PyKX allows you to call Python functions from kdb+/q (and vice versa), enabling powerful data analysis using the rich ecosystem of libraries available in Python. In this post, I will show how you can invoke a Lasso Regression function in Python by passing a table from a q script.
1. Install PyKX
pip install pykx
2. Create a Python (.p) file
Create a Python file called lasso.p
containing a function that takes a Pandas DataFrame, performs Lasso regression (using the scikit-learn machine learning library), and returns a vector of coefficients.
# lasso.p
import numpy as np
import pandas as pd
from sklearn.linear_model import Lasso
def lasso_regression(df):
X = df.iloc[:, :-1]
y = df.iloc[:, -1]
# Perform Lasso regression
lasso = Lasso(alpha=0.1)
lasso.fit(X, y)
coefficients = np.append(lasso.coef_, lasso.intercept_)
return coefficients
3. Invoke the Python function from a q script
Next, write a q script that generates a table of random data and invokes the Python function with it.
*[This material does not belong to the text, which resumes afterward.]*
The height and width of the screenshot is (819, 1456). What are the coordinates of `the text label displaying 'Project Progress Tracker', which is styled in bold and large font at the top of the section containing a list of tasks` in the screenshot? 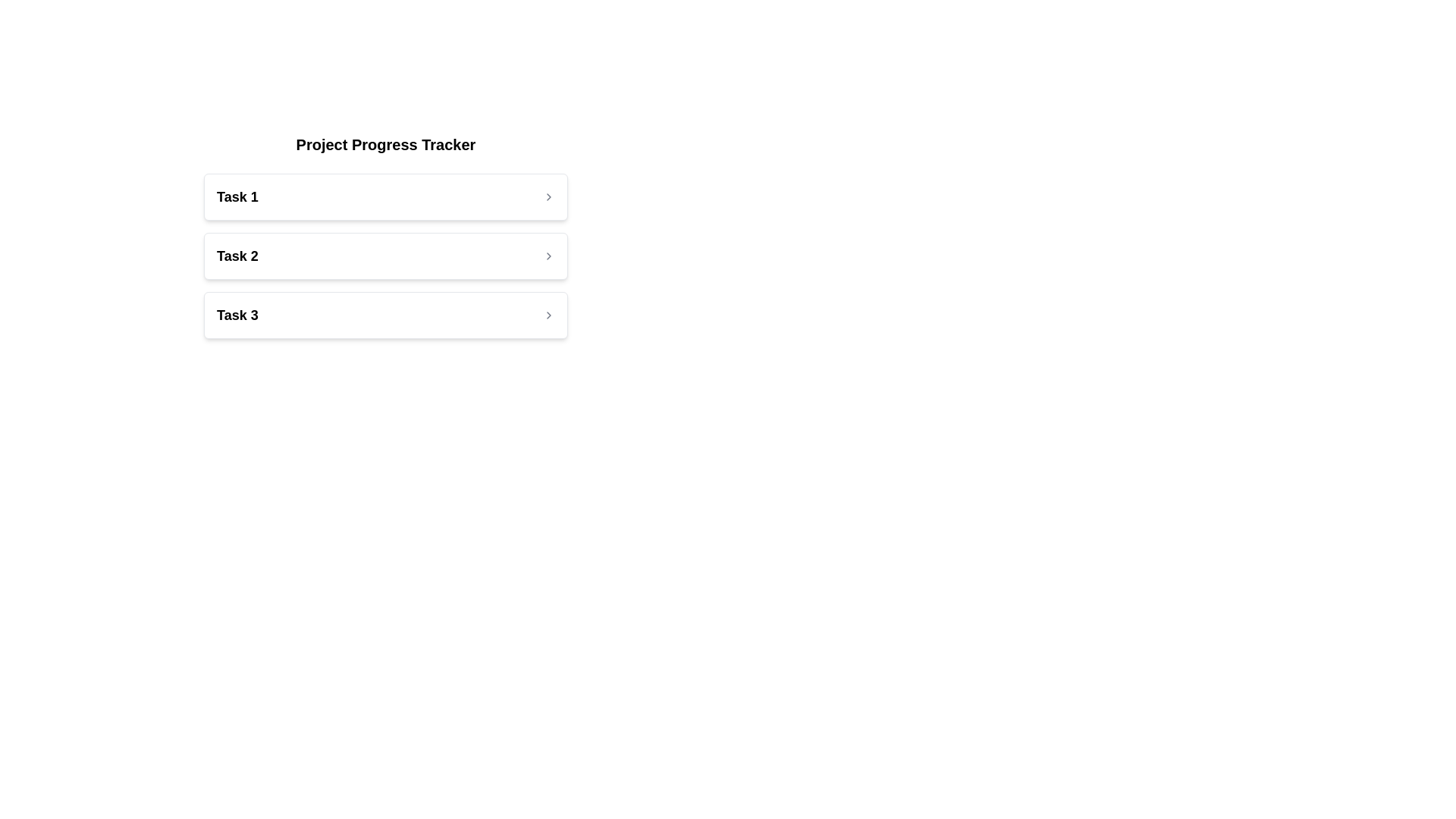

// Load pykx and the python file
\l /path/to/python/site-packages/pykx/pykx.q
\l lasso.p
// Create a sample table with random x and y values
n:100;
x:n?10f;
y:2*x+n?2f;
data:([]x;y);
// Call the python function
qfunc:.pykx.get[`lasso_regression;<];
coefficients:qfunc data;
Conversion of data types between kdb+/q and Python
When transferring data between q and Python, PyKX applies "default" type conversions. For instance, tables in q are automatically converted to Pandas DataFrames, and lists are converted to NumPy arrays. You can call .pykx.setdefault
to change the default conversion type to Pandas, Numpy, Python, or PyArrow. PyKX also provides functions to convert q data types to specific Python types, such as .pykx.tonp
which tags a q object to be converted to a NumPy object. The following code illustrates type conversion:
q) .pykx.util.defaultConv
"default"
// lists are converted to NumPy arrays by default
q) .pykx.print .pykx.eval["lambda x: type(x)"] til 10
<class 'numpy.ndarray'>
// tables are converted to Pandas DataFrames by default
q) .pykx.print .pykx.eval["lambda x: type(x)"] ([] foo:1 2)
<class 'pandas.core.frame.DataFrame'>
// change default conversion to NumPy
q) .pykx.setdefault["Numpy"]
// tables are NumPy arrays now
q) .pykx.print .pykx.eval["lambda x: type(x)"] ([] foo:1 2)
<class 'numpy.recarray'>
// change default conversion to Python
q) .pykx.setdefault["Python"]
// tables are converted to dict when using Python conversion
q) .pykx.print .pykx.eval["lambda x: type(x)"] ([] foo:1 2)
<class 'dict'>
// tag a q object as a Pandas DataFrame
q) .pykx.print .pykx.eval["lambda x: type(x)"] .pykx.topd ([] foo:1 2)
<class 'pandas.core.frame.DataFrame'>